Start of Provided material

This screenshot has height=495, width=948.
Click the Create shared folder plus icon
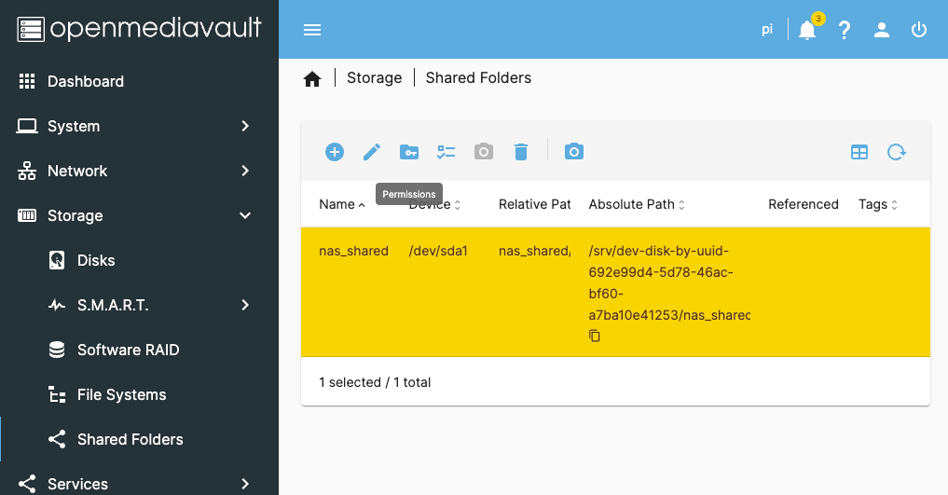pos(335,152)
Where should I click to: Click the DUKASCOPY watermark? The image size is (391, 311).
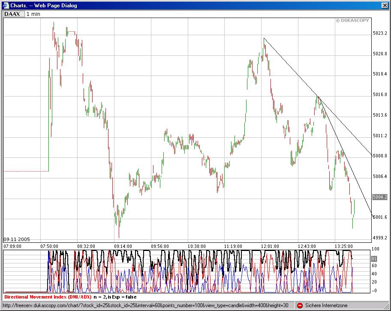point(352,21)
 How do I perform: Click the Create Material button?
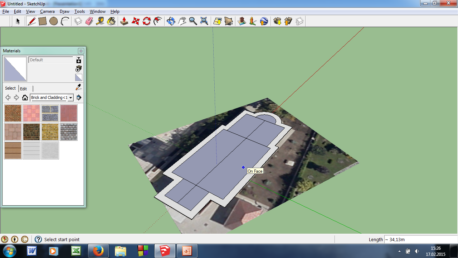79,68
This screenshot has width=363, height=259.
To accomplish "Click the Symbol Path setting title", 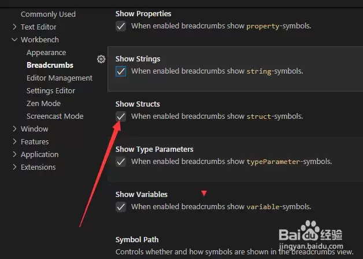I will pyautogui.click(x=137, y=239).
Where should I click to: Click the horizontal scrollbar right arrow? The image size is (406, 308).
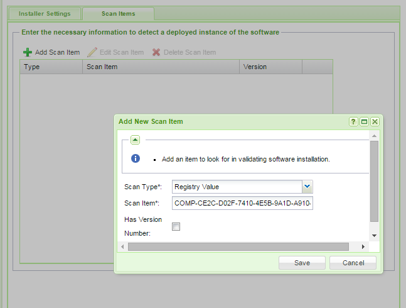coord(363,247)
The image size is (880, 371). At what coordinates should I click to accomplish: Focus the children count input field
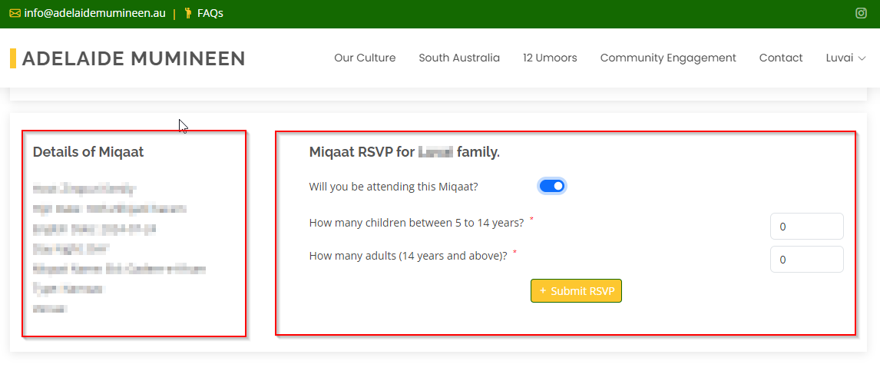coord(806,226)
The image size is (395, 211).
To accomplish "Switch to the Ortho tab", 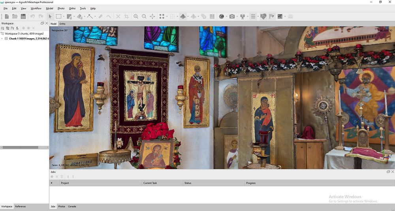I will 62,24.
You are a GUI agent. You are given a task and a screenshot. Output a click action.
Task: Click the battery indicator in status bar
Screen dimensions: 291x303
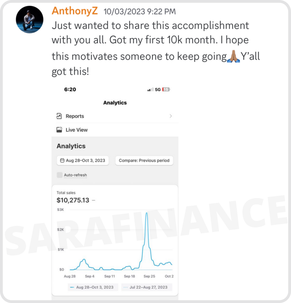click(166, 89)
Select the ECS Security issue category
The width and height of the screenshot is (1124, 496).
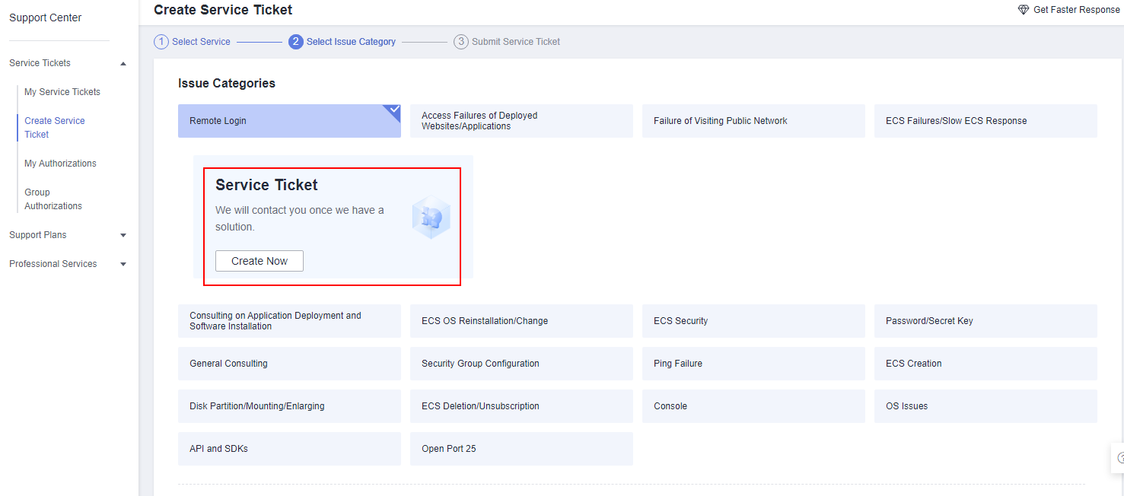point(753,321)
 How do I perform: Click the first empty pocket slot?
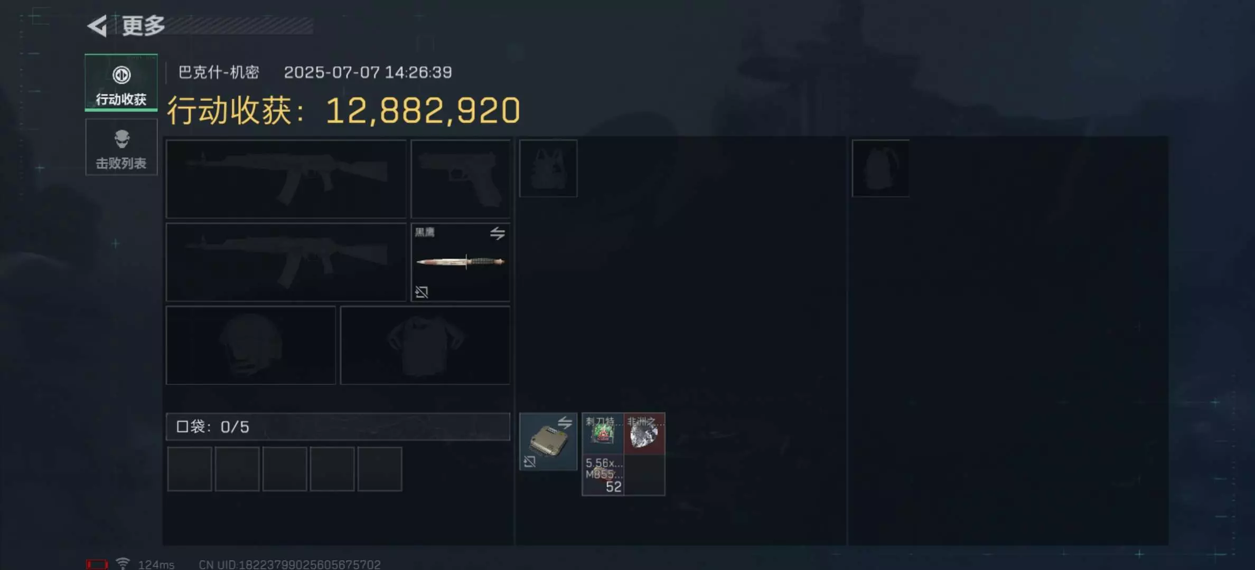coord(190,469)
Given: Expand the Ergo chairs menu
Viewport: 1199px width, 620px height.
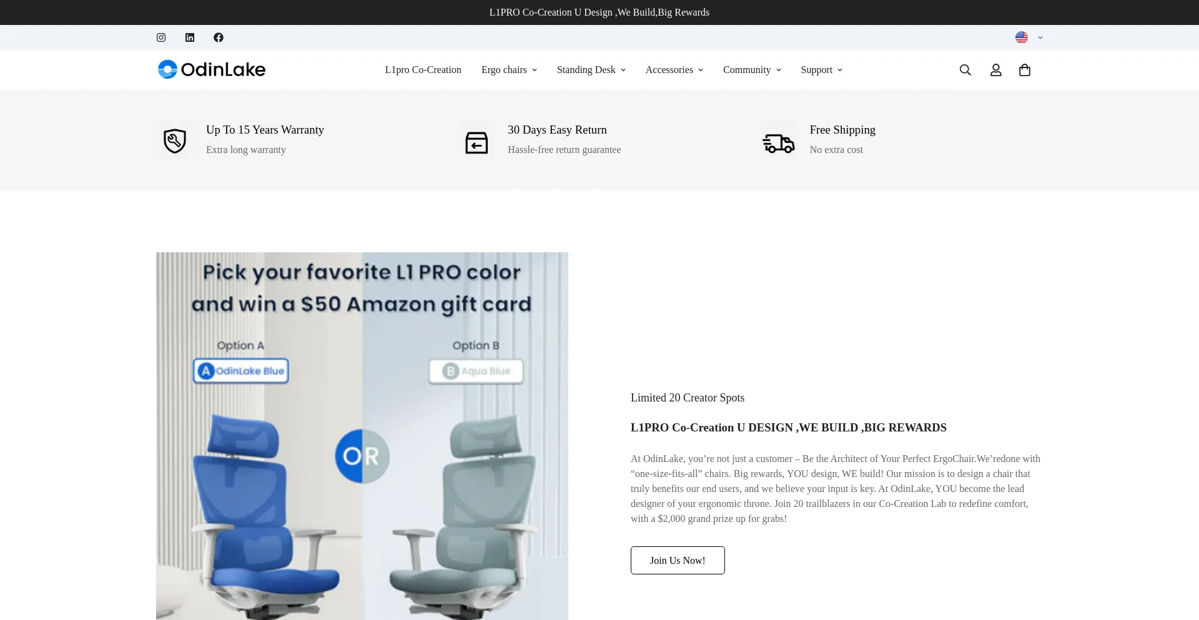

End of Provided material

--- Assignment ---
Each line above that contains "This" must be copied out.

--- Response to the exercise ---
This screenshot has height=495, width=948.
This screenshot has width=363, height=259.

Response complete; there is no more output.